▶ _RECORDS TO USE_:
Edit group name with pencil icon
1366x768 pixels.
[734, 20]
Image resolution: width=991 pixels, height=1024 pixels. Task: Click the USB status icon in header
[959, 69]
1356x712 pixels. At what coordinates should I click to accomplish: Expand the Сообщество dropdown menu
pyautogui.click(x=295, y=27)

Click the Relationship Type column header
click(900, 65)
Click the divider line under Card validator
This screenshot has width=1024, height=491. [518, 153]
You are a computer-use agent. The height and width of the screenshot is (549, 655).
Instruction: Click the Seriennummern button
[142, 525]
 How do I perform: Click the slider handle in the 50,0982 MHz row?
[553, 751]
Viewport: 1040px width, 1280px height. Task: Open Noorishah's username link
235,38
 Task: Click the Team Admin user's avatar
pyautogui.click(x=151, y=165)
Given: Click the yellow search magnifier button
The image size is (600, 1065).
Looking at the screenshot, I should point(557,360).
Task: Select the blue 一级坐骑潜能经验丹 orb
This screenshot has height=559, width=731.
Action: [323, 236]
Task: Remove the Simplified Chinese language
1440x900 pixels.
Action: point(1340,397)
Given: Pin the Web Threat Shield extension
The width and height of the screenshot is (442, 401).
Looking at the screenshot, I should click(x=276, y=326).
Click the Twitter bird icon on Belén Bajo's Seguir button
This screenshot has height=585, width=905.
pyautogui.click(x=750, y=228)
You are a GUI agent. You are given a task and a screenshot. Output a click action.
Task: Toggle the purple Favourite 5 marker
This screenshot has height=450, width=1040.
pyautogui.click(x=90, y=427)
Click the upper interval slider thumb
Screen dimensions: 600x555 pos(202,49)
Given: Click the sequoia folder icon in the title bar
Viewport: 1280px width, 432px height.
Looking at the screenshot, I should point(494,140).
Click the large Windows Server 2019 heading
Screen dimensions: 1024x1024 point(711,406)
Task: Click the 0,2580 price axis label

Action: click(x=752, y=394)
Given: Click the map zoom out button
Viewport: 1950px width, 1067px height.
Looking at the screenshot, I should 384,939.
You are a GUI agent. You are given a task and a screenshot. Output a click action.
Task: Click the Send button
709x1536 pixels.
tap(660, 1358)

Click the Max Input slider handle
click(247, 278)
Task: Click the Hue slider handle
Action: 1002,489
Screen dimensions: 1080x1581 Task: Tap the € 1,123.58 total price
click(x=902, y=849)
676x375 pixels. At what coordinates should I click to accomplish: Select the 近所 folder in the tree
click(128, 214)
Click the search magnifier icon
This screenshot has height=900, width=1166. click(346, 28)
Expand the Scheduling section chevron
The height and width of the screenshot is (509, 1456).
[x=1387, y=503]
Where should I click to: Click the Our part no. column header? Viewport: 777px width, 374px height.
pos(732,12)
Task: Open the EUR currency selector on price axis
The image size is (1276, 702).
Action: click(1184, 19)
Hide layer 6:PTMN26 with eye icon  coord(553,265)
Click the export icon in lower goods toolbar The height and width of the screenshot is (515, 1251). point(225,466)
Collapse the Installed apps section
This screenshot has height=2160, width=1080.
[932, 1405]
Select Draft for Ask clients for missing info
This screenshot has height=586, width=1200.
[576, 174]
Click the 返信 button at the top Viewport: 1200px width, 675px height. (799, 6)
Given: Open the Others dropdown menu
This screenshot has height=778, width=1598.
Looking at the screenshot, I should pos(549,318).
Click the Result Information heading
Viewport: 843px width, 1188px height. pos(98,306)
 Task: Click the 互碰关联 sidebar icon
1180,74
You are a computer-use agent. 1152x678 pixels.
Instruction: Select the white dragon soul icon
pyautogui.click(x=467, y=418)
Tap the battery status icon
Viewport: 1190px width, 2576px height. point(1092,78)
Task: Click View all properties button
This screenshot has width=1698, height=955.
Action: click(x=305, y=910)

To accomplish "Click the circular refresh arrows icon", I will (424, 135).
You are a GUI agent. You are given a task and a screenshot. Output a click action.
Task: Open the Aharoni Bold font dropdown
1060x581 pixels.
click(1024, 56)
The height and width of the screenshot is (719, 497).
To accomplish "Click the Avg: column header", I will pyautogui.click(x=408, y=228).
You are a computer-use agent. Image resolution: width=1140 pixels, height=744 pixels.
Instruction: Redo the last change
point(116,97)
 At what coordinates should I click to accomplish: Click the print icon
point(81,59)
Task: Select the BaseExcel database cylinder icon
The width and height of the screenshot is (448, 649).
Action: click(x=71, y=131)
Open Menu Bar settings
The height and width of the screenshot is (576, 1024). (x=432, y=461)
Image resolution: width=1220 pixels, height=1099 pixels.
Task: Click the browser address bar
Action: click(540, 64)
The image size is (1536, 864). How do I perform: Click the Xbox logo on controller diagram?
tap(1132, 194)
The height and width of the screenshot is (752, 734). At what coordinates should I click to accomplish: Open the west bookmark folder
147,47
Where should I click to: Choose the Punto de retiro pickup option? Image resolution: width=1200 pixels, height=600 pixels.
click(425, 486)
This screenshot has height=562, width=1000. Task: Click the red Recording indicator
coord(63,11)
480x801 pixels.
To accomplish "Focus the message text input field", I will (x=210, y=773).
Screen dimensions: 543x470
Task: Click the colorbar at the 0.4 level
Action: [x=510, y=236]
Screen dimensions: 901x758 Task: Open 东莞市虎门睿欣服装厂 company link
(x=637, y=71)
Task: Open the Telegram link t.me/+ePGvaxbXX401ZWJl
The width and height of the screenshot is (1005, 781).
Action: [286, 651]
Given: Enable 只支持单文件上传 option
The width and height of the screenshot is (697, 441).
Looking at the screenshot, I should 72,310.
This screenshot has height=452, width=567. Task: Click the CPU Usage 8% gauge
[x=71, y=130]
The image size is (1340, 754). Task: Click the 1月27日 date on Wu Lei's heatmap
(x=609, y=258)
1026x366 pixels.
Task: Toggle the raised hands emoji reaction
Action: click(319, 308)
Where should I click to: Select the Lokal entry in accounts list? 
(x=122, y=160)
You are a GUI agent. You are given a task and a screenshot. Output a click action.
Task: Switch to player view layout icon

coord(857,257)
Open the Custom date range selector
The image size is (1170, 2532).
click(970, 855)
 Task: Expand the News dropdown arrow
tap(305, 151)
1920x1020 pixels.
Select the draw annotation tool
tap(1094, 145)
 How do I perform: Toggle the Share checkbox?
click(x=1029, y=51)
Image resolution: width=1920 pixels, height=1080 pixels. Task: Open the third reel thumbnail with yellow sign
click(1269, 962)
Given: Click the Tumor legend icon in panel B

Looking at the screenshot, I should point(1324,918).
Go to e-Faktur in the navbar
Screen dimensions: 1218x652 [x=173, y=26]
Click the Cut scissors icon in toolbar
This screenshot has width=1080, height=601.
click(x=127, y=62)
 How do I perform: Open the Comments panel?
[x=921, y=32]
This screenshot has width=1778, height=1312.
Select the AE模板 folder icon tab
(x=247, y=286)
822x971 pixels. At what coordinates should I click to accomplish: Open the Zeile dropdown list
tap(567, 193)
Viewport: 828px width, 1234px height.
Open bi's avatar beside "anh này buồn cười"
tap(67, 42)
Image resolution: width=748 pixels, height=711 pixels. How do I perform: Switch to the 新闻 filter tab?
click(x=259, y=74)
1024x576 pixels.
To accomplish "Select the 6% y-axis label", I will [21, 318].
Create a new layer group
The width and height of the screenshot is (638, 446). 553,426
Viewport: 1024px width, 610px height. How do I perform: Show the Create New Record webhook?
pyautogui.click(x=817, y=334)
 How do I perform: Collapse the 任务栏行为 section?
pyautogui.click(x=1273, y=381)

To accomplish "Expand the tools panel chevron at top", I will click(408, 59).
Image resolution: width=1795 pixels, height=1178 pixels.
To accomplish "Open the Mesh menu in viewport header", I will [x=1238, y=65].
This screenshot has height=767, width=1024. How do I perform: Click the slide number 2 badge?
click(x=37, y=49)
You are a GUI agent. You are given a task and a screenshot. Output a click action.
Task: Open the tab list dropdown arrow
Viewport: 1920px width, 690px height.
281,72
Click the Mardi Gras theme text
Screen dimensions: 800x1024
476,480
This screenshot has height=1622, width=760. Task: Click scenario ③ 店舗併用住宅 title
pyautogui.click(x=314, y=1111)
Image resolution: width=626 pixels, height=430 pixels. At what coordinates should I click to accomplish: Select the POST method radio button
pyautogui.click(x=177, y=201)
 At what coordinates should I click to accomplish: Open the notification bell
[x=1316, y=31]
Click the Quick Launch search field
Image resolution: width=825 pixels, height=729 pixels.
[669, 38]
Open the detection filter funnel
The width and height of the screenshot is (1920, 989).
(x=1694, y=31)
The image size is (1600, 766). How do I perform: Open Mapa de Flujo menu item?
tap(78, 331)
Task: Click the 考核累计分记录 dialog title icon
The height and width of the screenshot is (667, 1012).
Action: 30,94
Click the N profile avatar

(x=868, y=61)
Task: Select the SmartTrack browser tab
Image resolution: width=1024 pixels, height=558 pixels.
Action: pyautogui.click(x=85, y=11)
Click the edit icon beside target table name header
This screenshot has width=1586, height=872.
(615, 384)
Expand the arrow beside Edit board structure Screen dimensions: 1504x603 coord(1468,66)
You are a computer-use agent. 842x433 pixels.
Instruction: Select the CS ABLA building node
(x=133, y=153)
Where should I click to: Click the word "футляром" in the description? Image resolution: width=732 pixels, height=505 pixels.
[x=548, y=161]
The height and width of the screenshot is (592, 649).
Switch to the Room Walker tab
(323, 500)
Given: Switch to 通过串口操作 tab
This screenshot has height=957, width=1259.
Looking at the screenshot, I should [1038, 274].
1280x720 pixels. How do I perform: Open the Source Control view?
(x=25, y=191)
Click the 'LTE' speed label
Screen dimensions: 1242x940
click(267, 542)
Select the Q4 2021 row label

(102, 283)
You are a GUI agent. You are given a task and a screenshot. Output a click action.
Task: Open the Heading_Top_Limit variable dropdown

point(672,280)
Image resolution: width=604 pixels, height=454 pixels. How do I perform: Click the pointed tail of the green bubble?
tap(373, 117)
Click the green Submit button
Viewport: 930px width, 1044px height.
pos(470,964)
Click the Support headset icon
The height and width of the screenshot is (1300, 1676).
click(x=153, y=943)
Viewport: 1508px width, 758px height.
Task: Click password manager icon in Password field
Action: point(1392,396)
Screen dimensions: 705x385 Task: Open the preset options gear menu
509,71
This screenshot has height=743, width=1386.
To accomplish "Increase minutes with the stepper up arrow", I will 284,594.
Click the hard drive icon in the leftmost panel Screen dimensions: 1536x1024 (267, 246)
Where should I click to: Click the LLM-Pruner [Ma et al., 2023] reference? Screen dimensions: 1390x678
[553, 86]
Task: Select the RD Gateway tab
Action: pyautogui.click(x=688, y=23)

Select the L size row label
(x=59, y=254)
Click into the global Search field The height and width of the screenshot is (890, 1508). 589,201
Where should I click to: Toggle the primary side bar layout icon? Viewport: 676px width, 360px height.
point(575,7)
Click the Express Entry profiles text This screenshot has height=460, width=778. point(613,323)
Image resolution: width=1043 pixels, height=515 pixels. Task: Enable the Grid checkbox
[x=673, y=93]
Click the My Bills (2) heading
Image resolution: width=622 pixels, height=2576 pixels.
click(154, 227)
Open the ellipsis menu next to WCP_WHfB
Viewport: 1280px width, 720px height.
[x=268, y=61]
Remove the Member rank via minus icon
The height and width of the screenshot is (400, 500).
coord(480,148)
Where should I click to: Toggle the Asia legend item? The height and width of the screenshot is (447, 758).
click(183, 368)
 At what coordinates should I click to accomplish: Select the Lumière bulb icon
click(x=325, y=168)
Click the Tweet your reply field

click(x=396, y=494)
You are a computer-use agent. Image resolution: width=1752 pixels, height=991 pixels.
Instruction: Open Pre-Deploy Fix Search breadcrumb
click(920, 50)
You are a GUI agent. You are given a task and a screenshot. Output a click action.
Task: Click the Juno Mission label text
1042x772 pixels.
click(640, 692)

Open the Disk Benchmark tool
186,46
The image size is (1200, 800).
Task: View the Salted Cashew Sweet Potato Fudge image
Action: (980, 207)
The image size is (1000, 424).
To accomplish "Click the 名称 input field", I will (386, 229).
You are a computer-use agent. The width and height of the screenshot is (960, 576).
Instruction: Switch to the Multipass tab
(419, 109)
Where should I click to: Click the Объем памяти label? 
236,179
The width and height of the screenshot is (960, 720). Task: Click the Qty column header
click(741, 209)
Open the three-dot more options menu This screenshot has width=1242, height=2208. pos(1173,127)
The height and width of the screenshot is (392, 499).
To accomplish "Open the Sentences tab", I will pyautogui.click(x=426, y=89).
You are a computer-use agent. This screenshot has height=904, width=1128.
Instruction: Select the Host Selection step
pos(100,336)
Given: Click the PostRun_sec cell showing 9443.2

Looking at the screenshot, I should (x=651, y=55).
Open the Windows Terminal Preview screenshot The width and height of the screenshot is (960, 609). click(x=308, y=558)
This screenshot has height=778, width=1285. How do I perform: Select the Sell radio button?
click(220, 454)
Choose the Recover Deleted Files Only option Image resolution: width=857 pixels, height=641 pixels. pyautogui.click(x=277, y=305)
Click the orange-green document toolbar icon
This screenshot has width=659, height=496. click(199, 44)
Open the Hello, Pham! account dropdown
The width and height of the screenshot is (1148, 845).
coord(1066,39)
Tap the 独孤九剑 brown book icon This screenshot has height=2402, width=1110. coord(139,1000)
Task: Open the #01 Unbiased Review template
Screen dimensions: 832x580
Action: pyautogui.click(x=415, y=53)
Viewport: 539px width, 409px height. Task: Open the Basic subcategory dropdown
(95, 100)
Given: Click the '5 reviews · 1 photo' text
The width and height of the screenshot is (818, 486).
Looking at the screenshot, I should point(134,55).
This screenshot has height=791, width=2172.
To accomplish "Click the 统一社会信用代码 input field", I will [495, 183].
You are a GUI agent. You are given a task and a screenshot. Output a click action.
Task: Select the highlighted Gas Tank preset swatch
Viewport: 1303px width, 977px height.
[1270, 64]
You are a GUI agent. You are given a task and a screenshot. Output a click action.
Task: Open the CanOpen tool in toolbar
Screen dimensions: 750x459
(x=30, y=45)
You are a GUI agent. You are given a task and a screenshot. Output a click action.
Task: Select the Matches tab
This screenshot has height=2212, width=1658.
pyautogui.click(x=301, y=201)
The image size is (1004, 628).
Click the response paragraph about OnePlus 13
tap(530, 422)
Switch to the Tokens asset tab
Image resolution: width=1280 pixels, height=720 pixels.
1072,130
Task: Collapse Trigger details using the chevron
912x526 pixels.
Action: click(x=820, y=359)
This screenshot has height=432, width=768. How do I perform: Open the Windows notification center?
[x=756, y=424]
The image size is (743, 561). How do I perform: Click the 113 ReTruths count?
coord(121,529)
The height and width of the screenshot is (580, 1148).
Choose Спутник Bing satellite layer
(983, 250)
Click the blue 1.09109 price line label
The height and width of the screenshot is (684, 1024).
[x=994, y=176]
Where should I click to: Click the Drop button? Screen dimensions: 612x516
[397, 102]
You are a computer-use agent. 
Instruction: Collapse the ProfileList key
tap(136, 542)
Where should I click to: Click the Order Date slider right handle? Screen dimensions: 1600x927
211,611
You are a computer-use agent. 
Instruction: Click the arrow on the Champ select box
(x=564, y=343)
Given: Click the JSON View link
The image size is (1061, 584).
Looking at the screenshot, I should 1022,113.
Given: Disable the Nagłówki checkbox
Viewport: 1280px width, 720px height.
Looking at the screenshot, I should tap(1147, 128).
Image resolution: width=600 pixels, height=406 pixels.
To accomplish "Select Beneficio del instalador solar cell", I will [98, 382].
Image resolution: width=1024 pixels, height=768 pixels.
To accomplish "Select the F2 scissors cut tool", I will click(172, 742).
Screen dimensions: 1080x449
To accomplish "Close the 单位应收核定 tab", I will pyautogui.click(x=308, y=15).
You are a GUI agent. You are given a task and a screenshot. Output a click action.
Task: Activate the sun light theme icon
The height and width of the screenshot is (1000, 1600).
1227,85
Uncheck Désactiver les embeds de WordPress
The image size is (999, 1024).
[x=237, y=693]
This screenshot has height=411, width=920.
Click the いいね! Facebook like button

▶ _ABOUT THIS TASK_: The count alone is wanted: how many lines above hold the string "computer"?

▶ _SOLUTION TO THIS PROBLEM_: 9